For many years the remains of Preacher Blackstone rested with his monument in the industrial clamor of whirring engines and spindles. The “Spirit of the Gentle Sage” was most definitely out of his environment in this eternal habitat. His mortal coil was untouched from 1889 to the 1940’s when the textile industry began a southward migration in search of cheaper labor. Ann & Hope’s majestic walls soon held but memories and ghosts of the American Industrial Revolution. As for the monument, the grass grew wild and the stone fell into neglect.
This was short lived, however. World War II gave new life to the mill as a repair depot for armory of the Navy. Now the monument had a new dilemma. The hustle and bustle of trains loading and unloading threatened its existence. The First Presbyterian Church of Cumberland then entered in agreement to move the monument to a piece of their land for further preservation. The Navy agreed and in 1944 William Blackstone’s monument was moved to its present location on Broad and Cumberland Streets which overlooks the rear of the great mill. Were his remains moved with the monument? It was then unclear whether they had been dug up and relocated. It was unclear if they had ever been buried under or near the vast stone to begin with. The town of Cumberland now maintains the minute park where the stone graces the small walkway that encompasses it. The obelisk looks slightly out of place sitting on a corner right next to a sidewalk overlooking what is now deemed as America’s first discount store.
The elusive bones can be traced up to the 1960’s when James Furay, who was Ann & Hope’s plant manager in the 40’s, was overseeing a digging project to extend utilities to a newly constructed cottage that was to be used as an office. While digging, the backhoe ran into a box. It was sealed in heavy lead and the corners had been soldered tight. Upon opening it the crew found some bone fragments and very old nails. The box had been buried north of one of the north towers that was razed during renovations to the mill.
The box sat in a store room until the 1960’s when Ann & Hope went through another expansion. It was then that Furay’s old office and store room were cleaned and room was made for a new structural enclosure. He had intended to give the box to the Rhode Island Historical Society but never got around to it. No one knows what happened to the box. It obviously, according to these accounts, was not reburied under the monument when the obelisk was moved to its present location.

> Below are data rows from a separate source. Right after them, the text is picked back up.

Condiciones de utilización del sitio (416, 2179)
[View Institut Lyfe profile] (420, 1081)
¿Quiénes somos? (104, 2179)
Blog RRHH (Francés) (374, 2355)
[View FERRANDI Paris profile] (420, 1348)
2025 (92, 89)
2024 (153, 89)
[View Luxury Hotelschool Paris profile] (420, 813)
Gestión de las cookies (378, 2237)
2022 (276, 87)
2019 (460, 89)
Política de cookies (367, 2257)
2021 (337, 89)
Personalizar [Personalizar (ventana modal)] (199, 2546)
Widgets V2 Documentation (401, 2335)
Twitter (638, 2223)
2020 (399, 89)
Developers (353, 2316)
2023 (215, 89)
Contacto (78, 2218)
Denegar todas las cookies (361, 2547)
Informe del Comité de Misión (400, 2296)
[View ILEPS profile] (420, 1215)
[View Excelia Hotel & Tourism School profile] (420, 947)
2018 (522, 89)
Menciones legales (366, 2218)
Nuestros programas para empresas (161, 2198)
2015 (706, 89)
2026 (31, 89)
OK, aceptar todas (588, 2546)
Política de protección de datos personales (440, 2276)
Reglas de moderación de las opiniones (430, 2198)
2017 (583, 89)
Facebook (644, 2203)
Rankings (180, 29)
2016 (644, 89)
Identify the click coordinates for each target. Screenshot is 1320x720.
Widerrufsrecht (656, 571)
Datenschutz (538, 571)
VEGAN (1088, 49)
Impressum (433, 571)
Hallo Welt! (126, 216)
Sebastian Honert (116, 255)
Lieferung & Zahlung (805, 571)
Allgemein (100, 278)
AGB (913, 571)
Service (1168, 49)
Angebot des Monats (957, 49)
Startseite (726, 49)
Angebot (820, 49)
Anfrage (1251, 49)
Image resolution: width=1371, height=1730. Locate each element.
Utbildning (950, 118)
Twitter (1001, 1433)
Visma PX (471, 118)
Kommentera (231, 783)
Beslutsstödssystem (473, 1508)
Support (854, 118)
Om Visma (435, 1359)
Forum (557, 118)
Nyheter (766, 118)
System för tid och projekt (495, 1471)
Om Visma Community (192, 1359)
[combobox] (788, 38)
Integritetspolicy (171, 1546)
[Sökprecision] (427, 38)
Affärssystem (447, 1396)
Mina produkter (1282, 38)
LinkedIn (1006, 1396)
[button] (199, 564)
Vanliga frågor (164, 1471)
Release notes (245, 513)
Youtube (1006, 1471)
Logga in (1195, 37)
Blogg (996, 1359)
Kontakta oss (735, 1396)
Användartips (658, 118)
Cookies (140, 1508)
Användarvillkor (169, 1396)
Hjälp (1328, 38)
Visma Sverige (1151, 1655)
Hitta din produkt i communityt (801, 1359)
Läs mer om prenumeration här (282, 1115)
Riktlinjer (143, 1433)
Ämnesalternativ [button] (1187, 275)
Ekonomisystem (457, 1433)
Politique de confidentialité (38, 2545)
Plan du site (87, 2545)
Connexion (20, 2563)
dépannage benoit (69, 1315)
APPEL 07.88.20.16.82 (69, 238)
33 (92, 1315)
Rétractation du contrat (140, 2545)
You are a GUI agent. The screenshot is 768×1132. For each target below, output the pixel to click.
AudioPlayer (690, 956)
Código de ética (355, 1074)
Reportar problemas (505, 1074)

Did the small coffin containing Reverend Blackstone’s remains get thrown out when the store was expanding? If so, then it is more than likely our founder is now buried in the State Landfill. Does that sound like a fitting way to bestow our gratitude for the great Reverend who was the first white settler of our state, rode a bull, (that’s right. Not a horse, a bull!) and gave Rhode Island it’s famous apples?